* BEGIN DATASET *

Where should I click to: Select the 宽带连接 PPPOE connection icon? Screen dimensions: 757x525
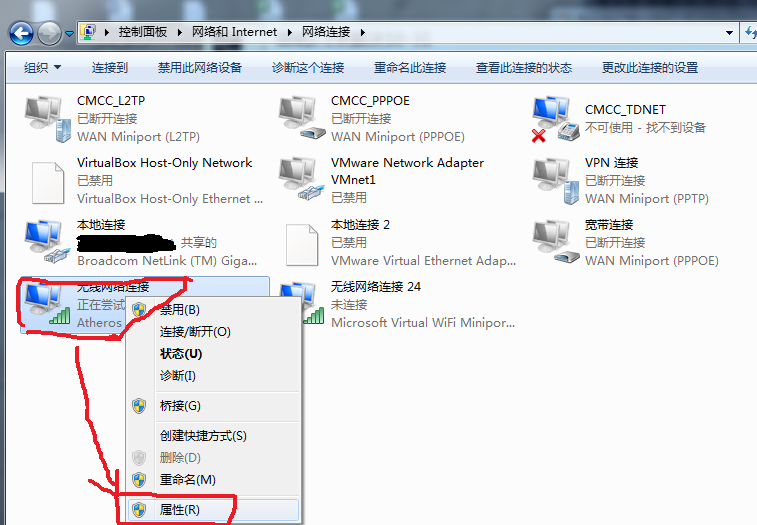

* END DATASET *
* BEGIN DATASET *

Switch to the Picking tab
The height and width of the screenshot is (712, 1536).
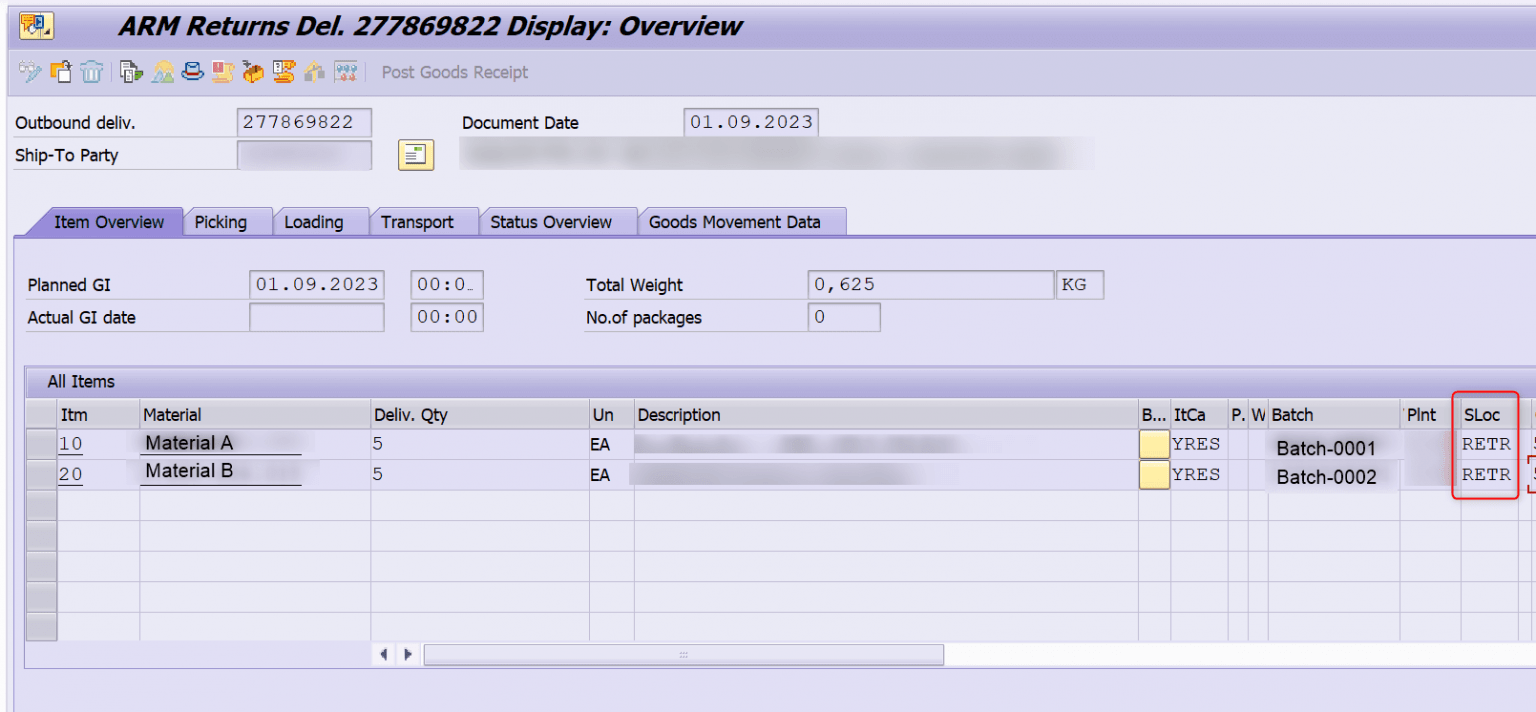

* END DATASET *
* BEGIN DATASET *

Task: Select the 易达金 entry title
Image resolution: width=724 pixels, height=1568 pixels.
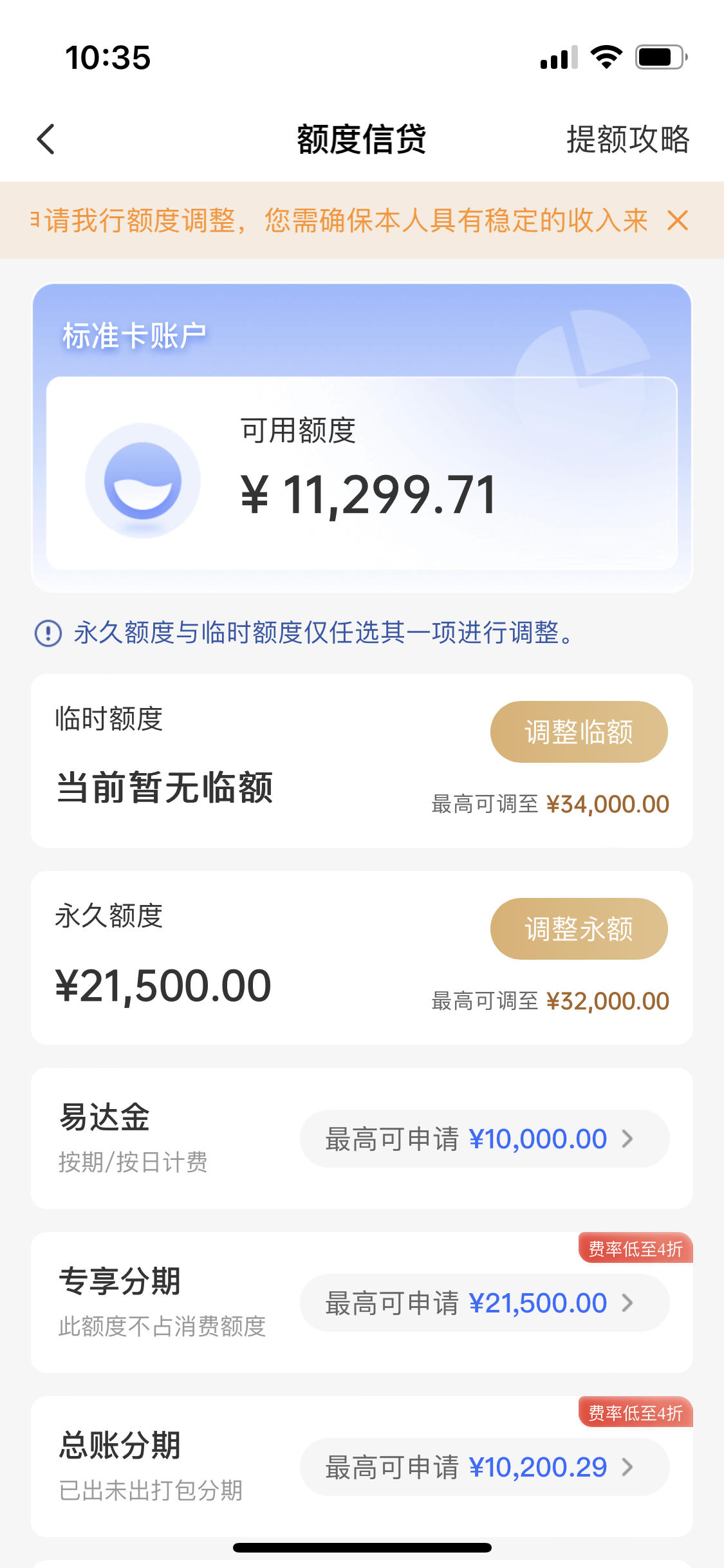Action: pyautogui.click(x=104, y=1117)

* END DATASET *

▶ [PROBLEM]: Recast the records as a numbered list, starting at the line that contains "Task: Select the 易达金 entry title" and ending at the line that contains "Action: pyautogui.click(x=104, y=1117)", with both of those lines included and nothing outside them. Leave out blank lines and the pictures.

▶ [SOLUTION FOR THIS EXERCISE]:
1. Task: Select the 易达金 entry title
2. Image resolution: width=724 pixels, height=1568 pixels.
3. Action: pyautogui.click(x=104, y=1117)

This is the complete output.